[[ Entries supplied, beginning ]]
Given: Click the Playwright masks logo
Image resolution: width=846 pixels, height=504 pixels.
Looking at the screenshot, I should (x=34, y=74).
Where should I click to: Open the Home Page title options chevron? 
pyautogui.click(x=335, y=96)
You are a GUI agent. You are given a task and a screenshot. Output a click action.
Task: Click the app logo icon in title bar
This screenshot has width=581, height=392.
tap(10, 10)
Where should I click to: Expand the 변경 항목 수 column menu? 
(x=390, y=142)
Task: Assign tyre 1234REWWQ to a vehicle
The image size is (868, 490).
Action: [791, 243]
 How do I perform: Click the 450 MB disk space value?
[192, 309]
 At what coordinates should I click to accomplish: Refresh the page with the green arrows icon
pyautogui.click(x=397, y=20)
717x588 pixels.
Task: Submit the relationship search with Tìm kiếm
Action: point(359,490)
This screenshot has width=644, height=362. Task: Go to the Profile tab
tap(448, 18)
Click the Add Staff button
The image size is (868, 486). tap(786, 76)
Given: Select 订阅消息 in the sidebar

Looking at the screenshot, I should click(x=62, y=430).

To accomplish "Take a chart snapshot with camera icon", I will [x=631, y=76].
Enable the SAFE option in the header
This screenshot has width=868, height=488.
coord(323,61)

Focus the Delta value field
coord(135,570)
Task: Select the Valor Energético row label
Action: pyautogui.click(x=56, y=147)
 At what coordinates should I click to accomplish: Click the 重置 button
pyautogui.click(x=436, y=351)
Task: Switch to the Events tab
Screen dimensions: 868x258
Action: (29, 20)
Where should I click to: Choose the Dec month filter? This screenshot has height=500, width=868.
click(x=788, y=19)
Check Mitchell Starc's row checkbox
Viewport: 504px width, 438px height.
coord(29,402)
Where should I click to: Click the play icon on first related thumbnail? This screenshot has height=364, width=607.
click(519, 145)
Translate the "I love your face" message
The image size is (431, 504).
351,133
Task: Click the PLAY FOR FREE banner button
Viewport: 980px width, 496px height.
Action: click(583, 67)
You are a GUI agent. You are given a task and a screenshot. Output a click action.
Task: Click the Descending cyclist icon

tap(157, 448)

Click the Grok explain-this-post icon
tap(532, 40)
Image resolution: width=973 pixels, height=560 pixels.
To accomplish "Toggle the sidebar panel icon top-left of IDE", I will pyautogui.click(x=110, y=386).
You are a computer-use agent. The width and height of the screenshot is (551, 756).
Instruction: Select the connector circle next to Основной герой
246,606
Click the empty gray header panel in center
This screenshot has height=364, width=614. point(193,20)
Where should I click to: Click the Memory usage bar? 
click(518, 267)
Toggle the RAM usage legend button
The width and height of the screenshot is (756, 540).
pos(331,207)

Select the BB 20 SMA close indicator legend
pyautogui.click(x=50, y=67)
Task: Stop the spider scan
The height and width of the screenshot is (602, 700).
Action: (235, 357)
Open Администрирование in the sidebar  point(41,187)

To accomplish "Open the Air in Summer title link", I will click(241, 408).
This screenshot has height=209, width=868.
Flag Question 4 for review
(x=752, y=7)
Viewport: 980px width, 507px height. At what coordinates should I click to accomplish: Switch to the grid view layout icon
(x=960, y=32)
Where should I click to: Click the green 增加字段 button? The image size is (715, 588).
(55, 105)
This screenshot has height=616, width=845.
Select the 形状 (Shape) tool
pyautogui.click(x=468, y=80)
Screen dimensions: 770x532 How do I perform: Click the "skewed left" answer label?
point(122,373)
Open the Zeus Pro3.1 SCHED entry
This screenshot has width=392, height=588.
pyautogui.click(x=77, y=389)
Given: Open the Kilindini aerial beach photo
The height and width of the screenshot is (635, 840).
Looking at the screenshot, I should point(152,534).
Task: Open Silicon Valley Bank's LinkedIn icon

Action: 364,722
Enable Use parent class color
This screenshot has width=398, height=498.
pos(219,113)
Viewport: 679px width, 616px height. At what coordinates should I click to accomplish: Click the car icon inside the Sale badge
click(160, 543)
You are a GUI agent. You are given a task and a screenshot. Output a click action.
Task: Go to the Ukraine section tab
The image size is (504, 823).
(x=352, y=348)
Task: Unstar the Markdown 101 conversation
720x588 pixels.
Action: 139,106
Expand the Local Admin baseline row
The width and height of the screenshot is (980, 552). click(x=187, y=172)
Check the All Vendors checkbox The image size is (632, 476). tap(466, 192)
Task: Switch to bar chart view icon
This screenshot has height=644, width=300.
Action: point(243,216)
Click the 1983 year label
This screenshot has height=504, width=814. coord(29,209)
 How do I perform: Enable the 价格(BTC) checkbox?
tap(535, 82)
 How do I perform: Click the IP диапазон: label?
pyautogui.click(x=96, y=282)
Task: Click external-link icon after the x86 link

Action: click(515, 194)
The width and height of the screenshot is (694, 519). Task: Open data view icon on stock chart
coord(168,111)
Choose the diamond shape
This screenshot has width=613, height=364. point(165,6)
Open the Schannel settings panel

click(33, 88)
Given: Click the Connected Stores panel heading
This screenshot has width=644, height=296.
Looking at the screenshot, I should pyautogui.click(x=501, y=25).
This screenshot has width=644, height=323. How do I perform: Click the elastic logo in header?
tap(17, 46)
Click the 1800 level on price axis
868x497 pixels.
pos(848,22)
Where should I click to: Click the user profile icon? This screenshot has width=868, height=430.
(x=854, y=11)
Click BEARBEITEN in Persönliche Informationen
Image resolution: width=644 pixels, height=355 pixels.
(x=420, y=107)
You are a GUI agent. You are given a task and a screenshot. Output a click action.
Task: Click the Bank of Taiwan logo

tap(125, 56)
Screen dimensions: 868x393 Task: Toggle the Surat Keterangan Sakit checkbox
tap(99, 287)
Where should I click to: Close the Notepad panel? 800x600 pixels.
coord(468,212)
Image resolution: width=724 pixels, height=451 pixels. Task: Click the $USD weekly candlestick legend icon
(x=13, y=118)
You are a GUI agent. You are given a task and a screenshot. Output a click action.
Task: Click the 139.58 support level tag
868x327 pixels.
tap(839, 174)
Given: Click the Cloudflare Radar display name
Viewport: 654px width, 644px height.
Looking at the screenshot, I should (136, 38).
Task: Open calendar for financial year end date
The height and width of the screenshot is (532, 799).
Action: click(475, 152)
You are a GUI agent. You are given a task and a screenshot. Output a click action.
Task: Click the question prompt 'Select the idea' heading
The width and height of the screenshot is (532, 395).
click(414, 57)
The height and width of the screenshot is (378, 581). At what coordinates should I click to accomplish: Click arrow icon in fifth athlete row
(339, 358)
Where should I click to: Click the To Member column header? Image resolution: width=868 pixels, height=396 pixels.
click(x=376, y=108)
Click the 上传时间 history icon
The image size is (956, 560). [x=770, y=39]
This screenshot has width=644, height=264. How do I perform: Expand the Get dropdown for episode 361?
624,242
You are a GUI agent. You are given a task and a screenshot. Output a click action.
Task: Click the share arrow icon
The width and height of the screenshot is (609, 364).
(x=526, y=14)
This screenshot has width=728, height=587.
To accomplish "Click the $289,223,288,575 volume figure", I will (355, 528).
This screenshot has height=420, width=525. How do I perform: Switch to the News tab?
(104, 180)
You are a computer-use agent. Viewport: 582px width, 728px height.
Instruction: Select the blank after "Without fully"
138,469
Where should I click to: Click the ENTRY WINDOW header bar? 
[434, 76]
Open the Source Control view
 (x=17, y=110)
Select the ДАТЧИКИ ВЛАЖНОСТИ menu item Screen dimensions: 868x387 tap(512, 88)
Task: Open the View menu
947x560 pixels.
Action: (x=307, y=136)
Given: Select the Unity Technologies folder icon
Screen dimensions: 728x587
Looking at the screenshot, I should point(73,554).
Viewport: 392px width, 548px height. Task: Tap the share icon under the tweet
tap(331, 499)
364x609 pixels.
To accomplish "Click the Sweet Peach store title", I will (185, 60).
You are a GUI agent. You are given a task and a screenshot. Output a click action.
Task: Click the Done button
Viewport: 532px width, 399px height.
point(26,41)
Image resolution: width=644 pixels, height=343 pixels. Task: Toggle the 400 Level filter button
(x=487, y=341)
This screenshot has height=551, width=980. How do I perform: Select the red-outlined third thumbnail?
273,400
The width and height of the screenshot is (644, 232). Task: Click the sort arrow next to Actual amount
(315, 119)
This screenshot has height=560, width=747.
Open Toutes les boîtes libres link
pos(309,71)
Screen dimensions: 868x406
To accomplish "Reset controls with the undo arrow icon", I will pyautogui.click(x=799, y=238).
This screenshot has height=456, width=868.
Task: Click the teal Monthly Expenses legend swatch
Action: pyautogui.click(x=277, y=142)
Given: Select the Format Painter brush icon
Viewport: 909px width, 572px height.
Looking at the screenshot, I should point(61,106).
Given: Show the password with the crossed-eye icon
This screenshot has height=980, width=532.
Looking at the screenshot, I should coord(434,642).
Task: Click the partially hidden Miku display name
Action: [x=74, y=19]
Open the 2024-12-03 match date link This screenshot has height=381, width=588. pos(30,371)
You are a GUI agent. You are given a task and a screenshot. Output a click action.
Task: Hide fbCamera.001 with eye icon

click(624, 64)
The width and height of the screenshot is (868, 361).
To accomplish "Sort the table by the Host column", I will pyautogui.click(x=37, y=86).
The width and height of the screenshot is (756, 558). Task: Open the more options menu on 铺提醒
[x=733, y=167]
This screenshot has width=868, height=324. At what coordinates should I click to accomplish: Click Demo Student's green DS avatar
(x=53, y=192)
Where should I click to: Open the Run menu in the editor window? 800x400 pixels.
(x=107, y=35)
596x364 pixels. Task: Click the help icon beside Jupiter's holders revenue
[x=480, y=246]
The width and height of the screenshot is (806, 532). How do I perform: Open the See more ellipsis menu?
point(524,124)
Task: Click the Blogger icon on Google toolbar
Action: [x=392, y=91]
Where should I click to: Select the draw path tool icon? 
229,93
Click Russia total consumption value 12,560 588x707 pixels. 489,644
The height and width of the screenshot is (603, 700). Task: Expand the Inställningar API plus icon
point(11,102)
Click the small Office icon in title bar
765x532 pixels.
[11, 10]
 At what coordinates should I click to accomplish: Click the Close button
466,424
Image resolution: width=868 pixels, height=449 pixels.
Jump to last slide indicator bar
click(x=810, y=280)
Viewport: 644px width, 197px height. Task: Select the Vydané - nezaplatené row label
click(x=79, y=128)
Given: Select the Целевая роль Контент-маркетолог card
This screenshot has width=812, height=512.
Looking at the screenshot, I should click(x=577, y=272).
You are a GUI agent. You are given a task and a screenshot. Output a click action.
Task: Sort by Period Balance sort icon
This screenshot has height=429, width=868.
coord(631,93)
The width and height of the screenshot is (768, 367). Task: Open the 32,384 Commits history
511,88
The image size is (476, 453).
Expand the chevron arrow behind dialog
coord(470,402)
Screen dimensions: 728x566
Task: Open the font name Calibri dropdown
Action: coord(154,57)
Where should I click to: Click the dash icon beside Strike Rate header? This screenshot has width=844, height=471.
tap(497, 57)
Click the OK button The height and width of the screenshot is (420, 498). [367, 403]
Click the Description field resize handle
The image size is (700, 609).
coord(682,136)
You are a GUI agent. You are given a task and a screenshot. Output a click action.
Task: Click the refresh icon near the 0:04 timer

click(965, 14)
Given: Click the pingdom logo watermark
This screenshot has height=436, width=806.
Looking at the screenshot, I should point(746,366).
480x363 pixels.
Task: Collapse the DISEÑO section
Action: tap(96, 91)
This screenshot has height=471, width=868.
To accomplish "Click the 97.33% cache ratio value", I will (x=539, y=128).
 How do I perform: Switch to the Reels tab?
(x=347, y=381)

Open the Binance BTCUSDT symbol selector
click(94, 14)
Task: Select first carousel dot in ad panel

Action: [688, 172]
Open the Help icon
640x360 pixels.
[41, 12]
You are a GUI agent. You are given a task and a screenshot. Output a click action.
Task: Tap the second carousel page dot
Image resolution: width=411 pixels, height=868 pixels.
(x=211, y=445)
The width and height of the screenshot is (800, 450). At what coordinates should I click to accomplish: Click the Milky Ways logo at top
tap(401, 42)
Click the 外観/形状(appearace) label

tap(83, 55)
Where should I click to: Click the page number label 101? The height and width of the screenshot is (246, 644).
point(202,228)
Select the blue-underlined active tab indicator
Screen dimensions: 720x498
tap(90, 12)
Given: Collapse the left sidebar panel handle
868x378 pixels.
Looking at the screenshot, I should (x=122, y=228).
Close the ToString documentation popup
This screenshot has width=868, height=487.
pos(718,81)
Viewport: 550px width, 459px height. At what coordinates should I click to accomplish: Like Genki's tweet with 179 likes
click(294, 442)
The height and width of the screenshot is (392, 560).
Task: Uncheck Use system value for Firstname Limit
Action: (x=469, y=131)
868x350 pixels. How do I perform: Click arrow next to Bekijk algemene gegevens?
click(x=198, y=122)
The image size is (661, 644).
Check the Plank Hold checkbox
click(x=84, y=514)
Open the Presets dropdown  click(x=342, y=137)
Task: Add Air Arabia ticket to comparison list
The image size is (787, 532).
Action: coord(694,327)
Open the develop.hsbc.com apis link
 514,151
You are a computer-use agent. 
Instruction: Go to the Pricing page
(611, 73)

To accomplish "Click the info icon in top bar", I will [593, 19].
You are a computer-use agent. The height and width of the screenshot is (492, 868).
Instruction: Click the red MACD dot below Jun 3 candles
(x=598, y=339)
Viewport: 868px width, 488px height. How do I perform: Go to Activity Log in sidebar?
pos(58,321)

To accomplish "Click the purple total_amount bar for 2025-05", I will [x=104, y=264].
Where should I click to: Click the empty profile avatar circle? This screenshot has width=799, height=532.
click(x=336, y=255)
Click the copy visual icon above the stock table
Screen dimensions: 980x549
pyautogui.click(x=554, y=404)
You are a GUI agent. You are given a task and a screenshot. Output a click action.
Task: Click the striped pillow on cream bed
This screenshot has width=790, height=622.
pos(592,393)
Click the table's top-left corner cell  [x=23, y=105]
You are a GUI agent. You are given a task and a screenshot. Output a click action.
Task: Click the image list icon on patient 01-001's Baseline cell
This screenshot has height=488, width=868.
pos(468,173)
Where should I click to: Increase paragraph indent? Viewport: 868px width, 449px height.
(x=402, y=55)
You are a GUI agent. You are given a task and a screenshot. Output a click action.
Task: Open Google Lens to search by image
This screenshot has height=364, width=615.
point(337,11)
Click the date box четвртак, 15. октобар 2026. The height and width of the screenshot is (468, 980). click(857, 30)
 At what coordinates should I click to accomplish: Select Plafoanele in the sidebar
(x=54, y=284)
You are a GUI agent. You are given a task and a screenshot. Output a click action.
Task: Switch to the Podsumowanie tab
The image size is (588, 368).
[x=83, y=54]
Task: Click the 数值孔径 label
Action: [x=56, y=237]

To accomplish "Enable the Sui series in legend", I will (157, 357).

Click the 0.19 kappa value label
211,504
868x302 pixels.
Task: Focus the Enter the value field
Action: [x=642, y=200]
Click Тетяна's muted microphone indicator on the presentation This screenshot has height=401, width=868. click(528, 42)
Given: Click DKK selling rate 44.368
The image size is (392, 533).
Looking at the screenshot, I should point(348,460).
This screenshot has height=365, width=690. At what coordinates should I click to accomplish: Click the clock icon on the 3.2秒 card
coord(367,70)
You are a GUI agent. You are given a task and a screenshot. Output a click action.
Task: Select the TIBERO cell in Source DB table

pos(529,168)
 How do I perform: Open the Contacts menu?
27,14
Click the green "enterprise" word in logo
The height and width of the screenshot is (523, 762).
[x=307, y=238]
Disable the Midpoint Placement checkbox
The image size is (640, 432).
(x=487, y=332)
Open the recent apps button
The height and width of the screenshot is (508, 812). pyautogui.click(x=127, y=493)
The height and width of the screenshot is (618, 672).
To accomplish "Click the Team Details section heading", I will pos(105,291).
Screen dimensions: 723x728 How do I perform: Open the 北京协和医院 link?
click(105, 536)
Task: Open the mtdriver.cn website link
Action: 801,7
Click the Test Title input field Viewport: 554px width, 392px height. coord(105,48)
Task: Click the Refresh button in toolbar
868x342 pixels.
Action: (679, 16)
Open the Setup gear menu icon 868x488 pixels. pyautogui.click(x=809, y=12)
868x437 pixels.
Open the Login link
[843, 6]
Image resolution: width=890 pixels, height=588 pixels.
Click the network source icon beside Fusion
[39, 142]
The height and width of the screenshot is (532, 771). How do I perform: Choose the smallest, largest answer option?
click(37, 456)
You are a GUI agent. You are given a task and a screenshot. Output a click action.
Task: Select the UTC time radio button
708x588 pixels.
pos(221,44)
[[ Entries supplied, end ]]
• [Work task] Gather up every line from the listing above in which the word "date" occurs.

• [Solved exercise]
Task: Open calendar for financial year end date
Open the 2024-12-03 match date link This screenshot has height=381, width=588. pos(30,371)
Click the date box четвртак, 15. октобар 2026. The height and width of the screenshot is (468, 980). click(857, 30)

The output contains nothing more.